Operator is self-adjoint iff adjoint has no positive eigenvalues

Question

Let $T$ be a closed negative-definite symmetric densely defined unbounded operator on Hilbert space.
I want to show that $T$ is self-adjoint if and only if $T^*$ has no positive eigenvalues.

For the direct way, because $T$ is closed symmetric densely defined and self-adjoint, we have that the spectrum of $T$ is a subset of $\mathbb{R}$.
So if $\lambda$ is an eigenvalue and $x$ an eigenvector then $0 > \langle Tx, x \rangle = \lambda \langle x,x \rangle.$
Thus $\lambda$ must be negative.

I don't see what to do for the other way.

Answer 1

Let $H$ be the underlying Hilbert space, $I$ the identity operator on $H$, $V=\operatorname{Range}(T-I)$ and $\overline{V}$ the closure of $V$. It is a standard result of operators on Hilbert space that $V^\perp = \operatorname{Ker}((T-I)^*) = \operatorname{Ker}(T^*-I)$. Since $T^*$ is assumed to have no positive eigenvalues, $V^\perp = \operatorname{Ker}(T^*-I)=0$. Hence $V$ is dense in $H$.

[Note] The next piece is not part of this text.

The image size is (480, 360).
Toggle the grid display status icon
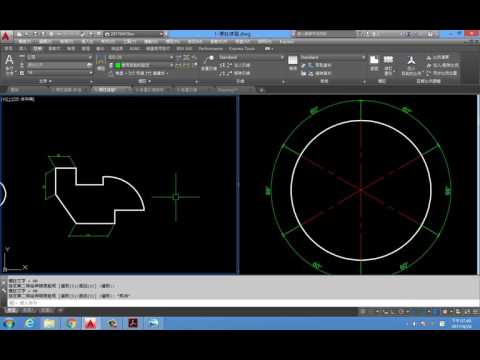point(363,311)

For any $u\in\mathcal{D}(T)$, $$\|(T-I)u\|^2 = \langle Tu-u,Tu-u\rangle = \|Tu\|^2+\|u\|^2 - \langle Tu,u\rangle - \langle u,Tu\rangle = \|Tu\|^2+\|u\|^2 - 2\langle u,Tu\rangle$$ where $\langle Tu,u\rangle = \langle u,Tu\rangle$ by the symmetry of $T$. Since $\langle u,Tu\rangle \le 0$ by assumption, we conclude $$\|(T-I)u\| \ge \|u\|$$ It follows that not only is $(T-I)$ one-to-one, but it is bounded below. So considering the inverse $(T-I)^{-1}$ defined on $V$, it is a bounded linear operator. If $z\in\overline{V}$ there exists a sequence $z_n\in V$ such that $z_n\rightarrow z$. Then $z_n$ is Cauchy. Letting $y_n = (T-I)^{-1}(z_n)$, we have that $y_n$ is Cauchy because $(T-I)^{-1}$ is bounded. Let $y$ be the limit of $y_n$. then $y_n\rightarrow y$ and $z_n=(T-I)y_n \rightarrow z$. Since $T$ is closed, so is $(T-I)$. Therefore $z\in V$ and $z=(T-I)y$. Hence $\overline{V} = V$. We already showed that $V$ is dense, so $V=H$.

Now, $T$ is symmetric, so $T^*$ is an extension of $T$, so $(T^*-I) = (T-I)^*$ is an extension of $(T-I)$. But $V=\operatorname{Range}(T-I)$ is already all $H$, so either $(T^*-I)$ isn't one-to-one, or $(T^*-I) = (T-I)$. We know however from assumption that $\operatorname{Ker}(T^*-I) = 0$. So $(T^*-I)$ is one-to-one, and it follows that $(T^*-I) = (T-I)$. From this it follows that $T^*=T$.